> _Exercise prompt_
Whenever the string "agent" appears in a line below, please copy the line out.

> _The input_
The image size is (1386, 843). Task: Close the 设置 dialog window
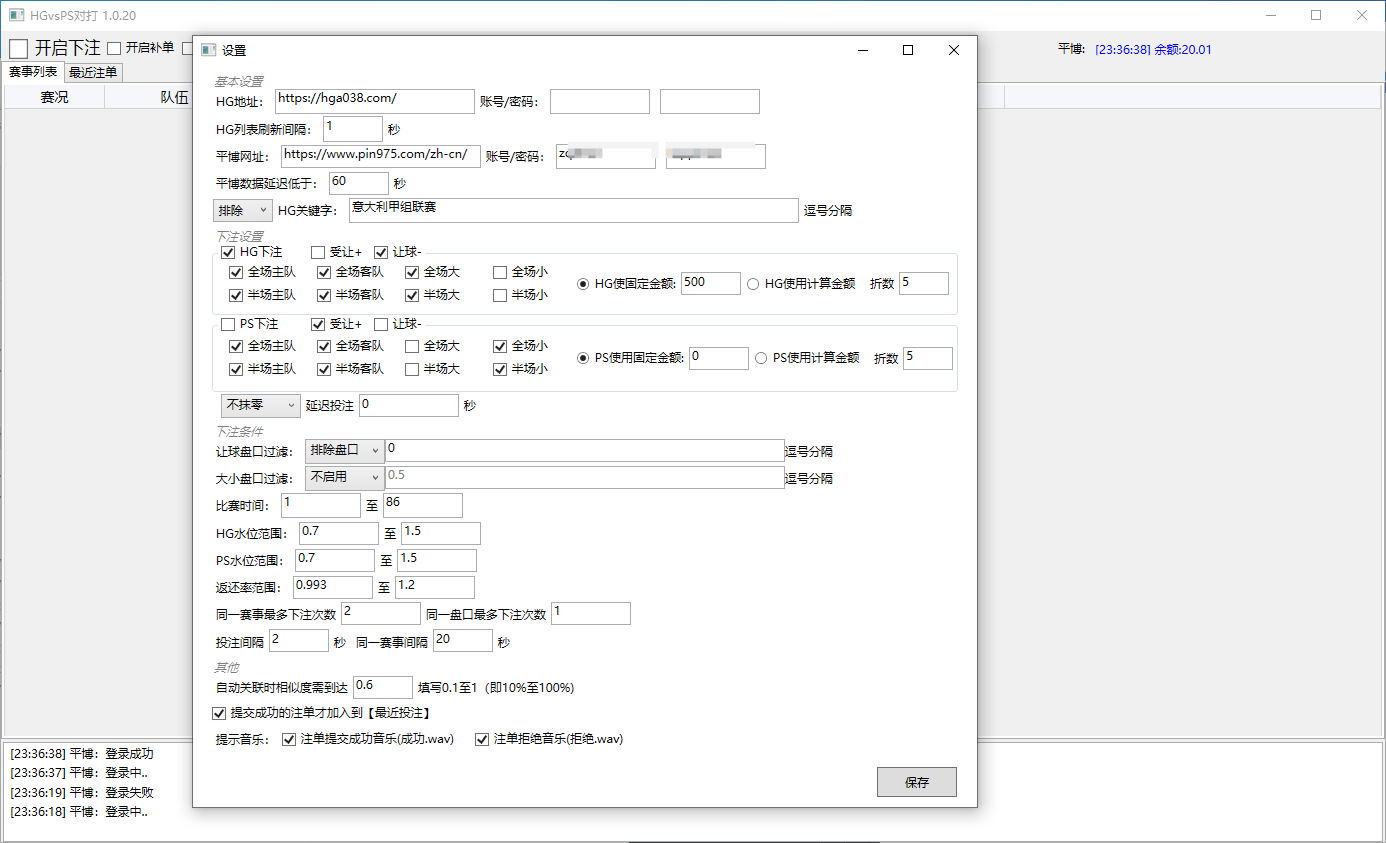pyautogui.click(x=953, y=50)
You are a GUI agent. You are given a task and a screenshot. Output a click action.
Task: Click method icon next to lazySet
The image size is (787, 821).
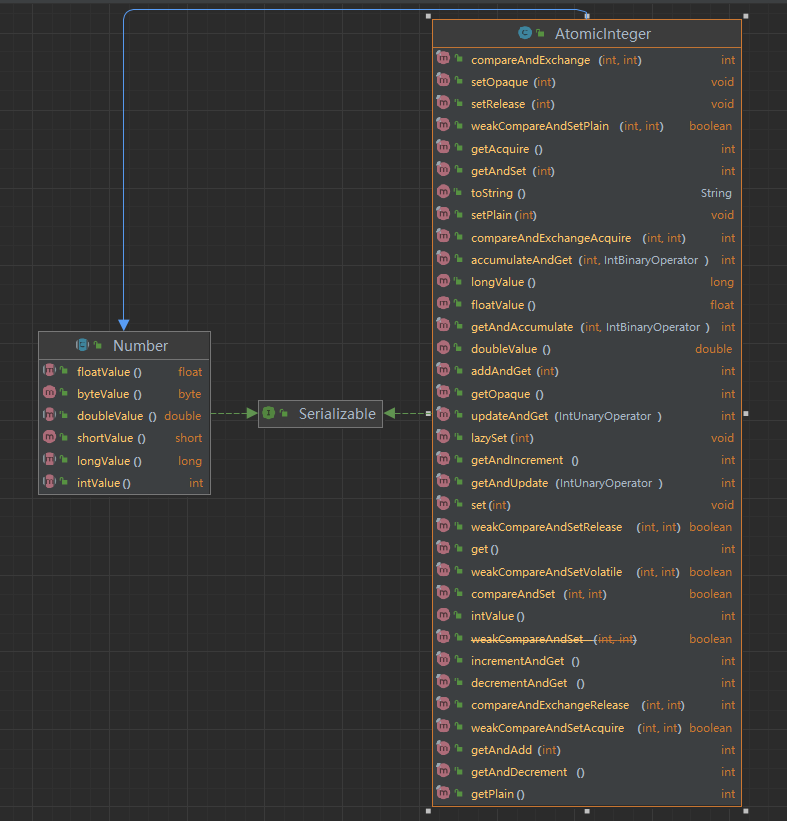[444, 438]
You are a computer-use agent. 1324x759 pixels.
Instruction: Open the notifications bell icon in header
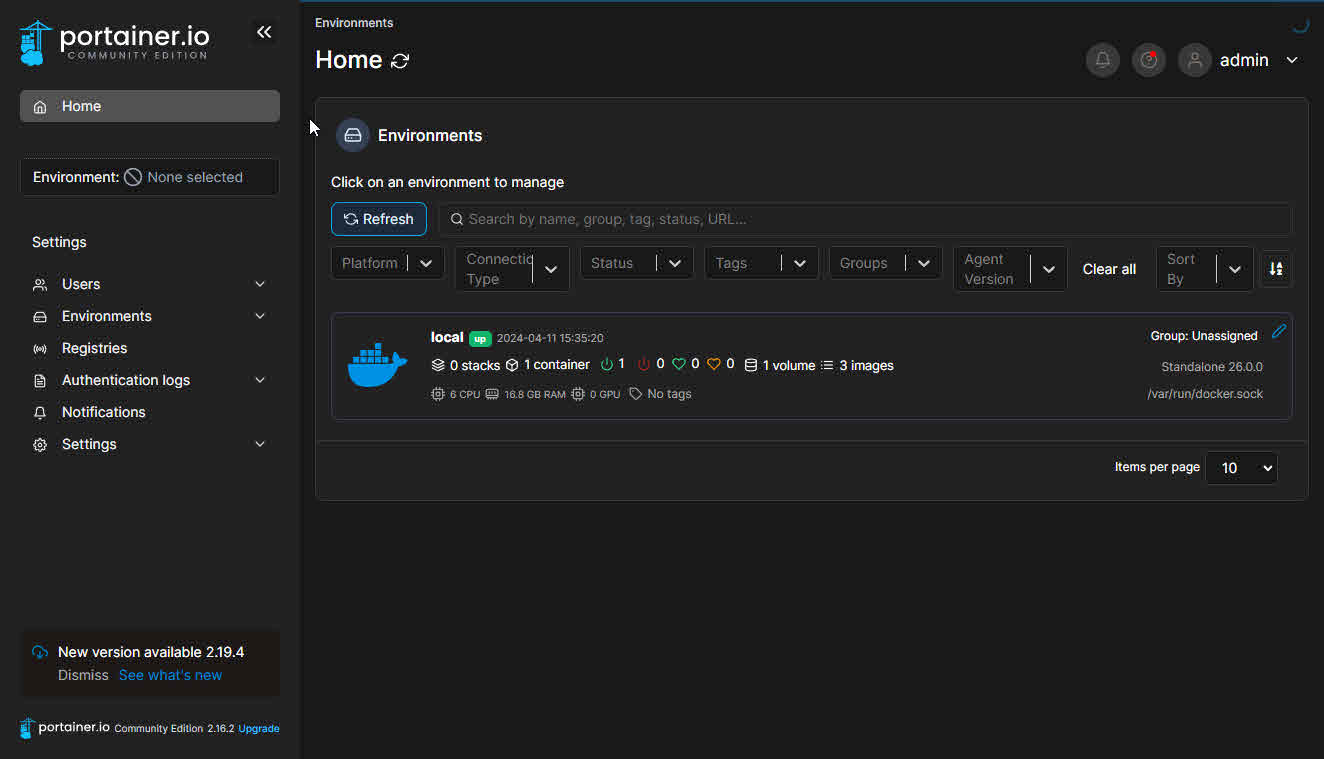[1102, 60]
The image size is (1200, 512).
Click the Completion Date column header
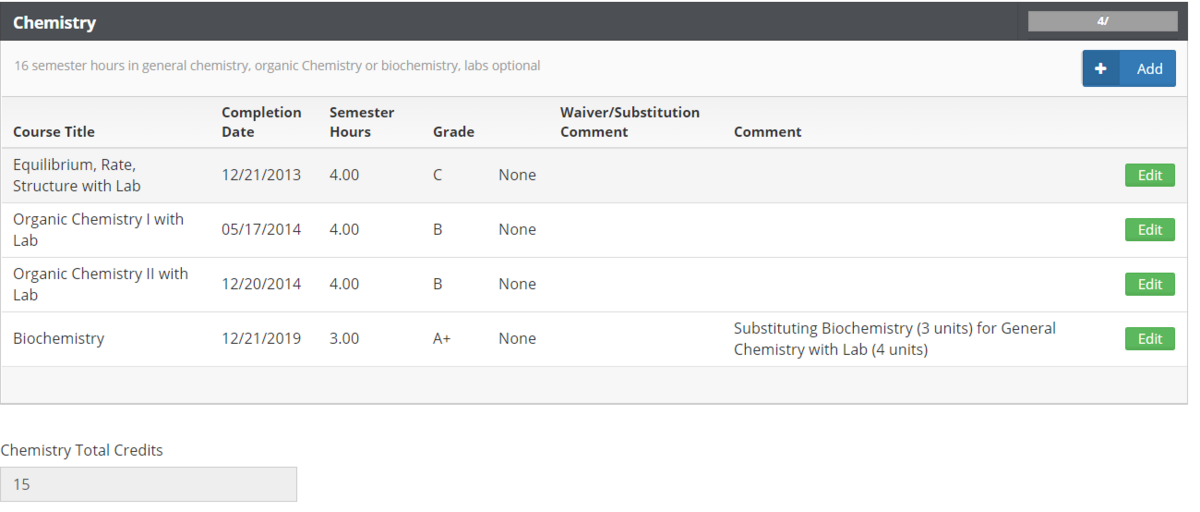pyautogui.click(x=261, y=122)
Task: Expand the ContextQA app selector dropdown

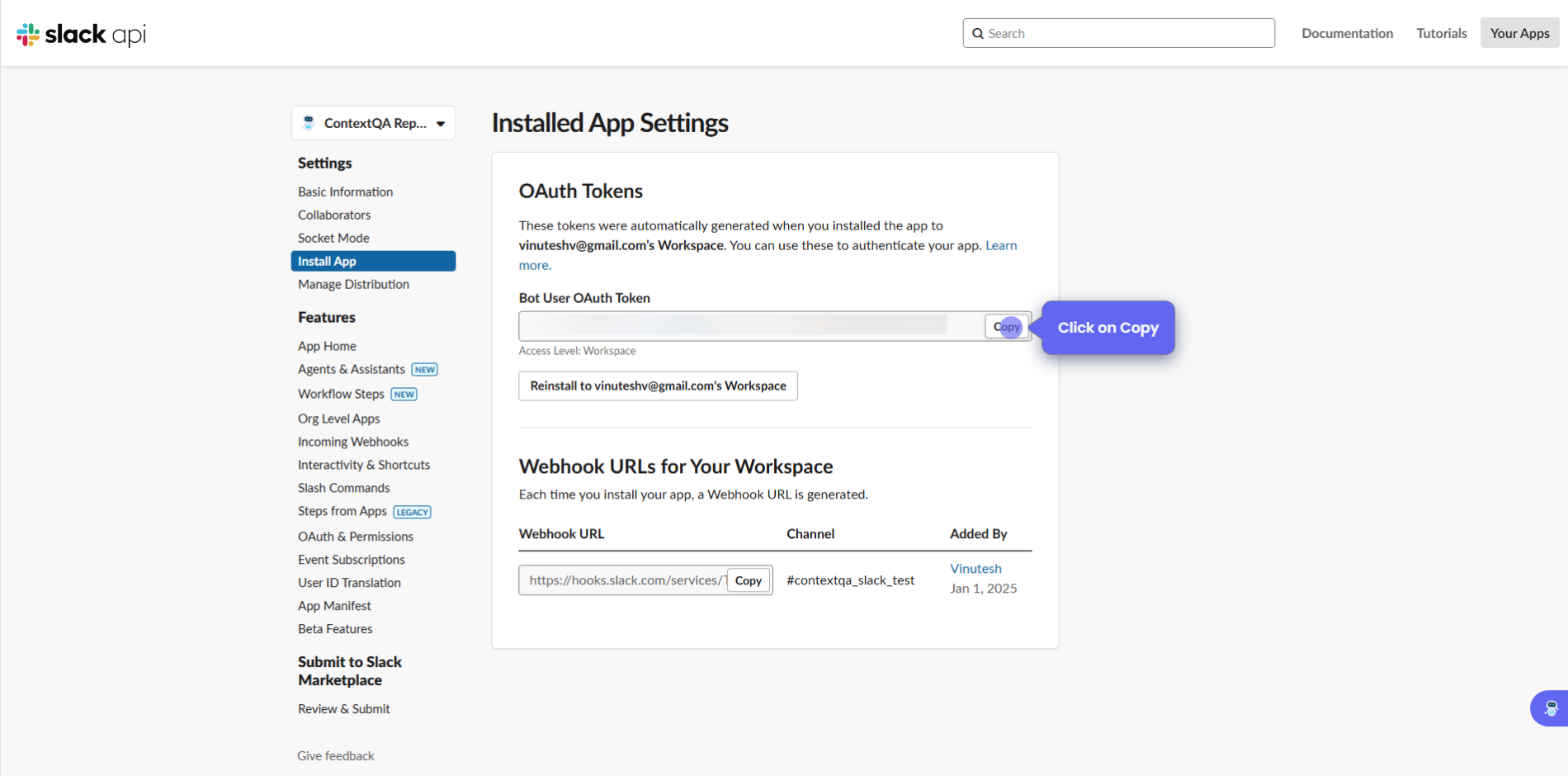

> _Exercise answer_
You are a GUI agent. You are given a task and a screenshot. Output a click action.
You are a computer-use agent. 1324x759 pixels.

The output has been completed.